**Your task**
Show each row below that contains the word "what", treating uppercase and lowercase letters as different.
※
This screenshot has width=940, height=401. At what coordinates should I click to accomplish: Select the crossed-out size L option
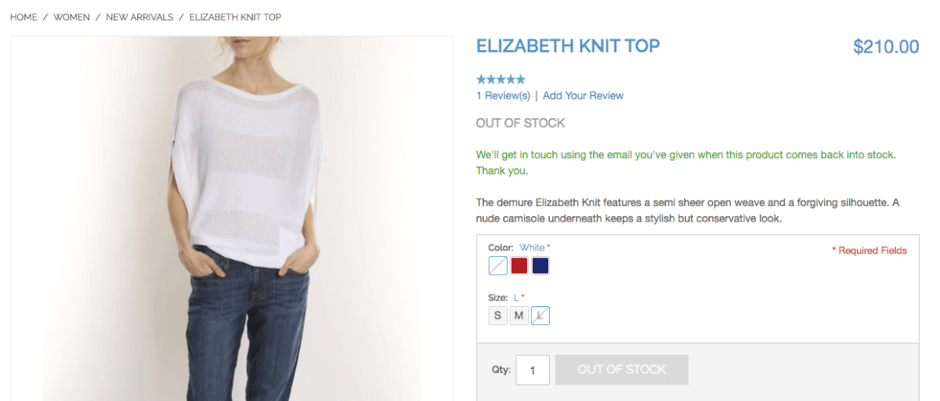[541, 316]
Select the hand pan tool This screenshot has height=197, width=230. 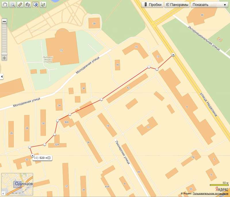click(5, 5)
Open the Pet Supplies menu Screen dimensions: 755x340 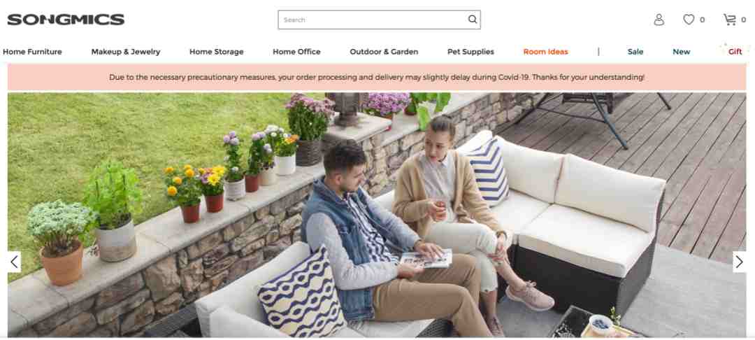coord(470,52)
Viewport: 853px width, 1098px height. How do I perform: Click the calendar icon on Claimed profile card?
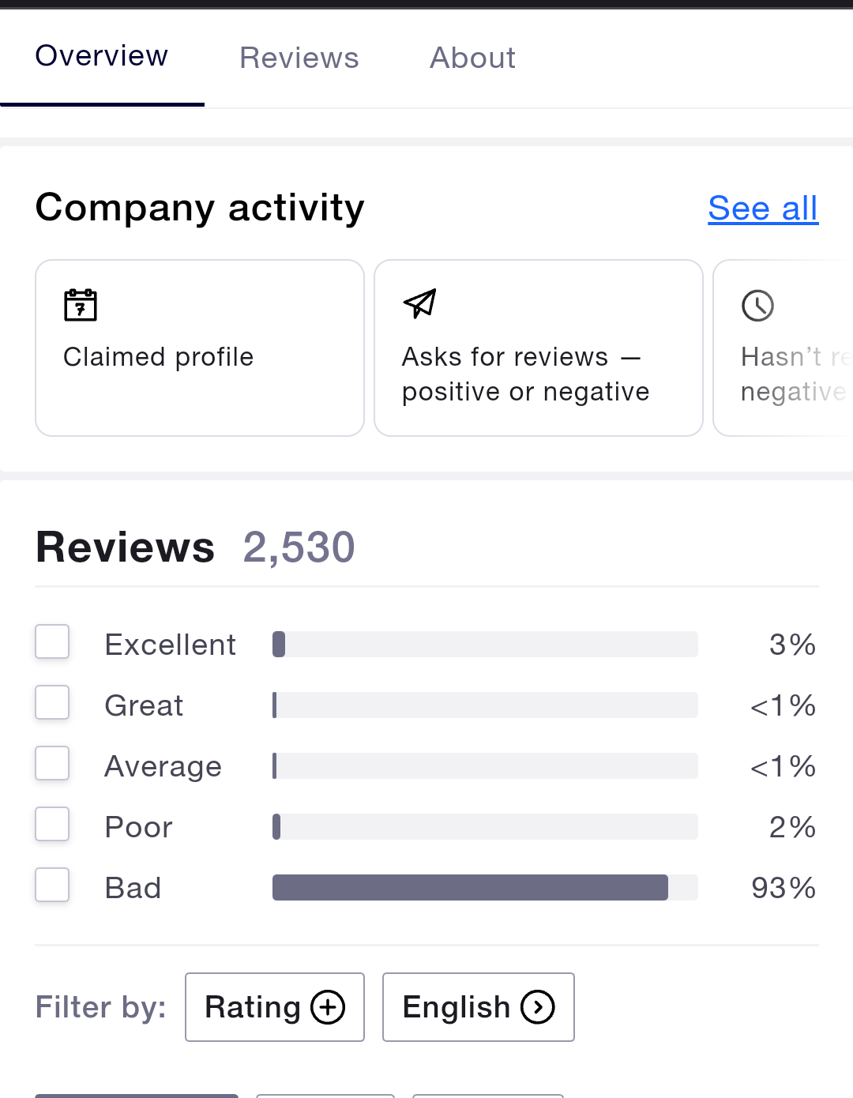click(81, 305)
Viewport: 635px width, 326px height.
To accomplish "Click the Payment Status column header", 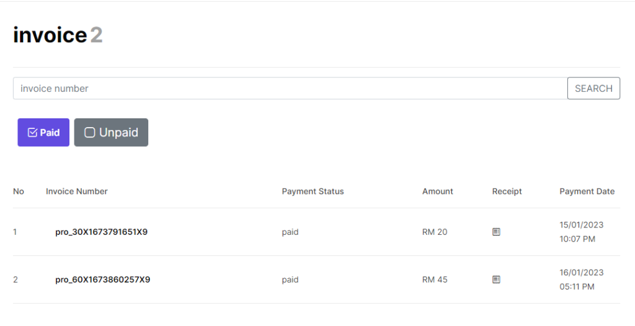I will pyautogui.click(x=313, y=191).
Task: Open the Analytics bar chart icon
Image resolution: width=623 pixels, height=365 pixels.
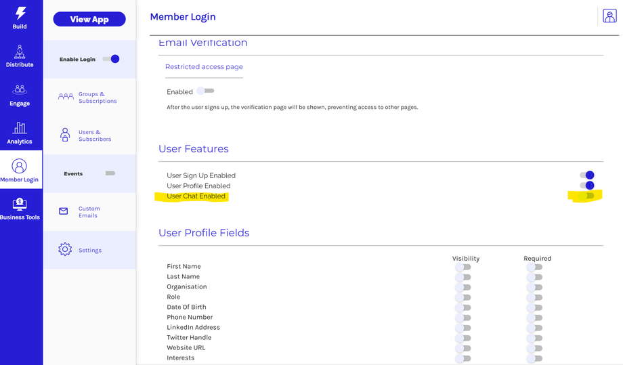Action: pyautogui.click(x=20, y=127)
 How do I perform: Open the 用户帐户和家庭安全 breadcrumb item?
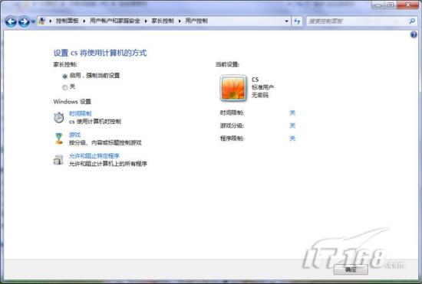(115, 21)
※
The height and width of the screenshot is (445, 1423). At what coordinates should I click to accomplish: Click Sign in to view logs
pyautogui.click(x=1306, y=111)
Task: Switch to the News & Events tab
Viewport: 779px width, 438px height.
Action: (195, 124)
※
**Written solution**
This screenshot has width=940, height=401. At what coordinates should I click to accomplish: Select the crossed-out size L option
The height and width of the screenshot is (445, 1423). At what coordinates should I click to accomplish: Click Sign in to view logs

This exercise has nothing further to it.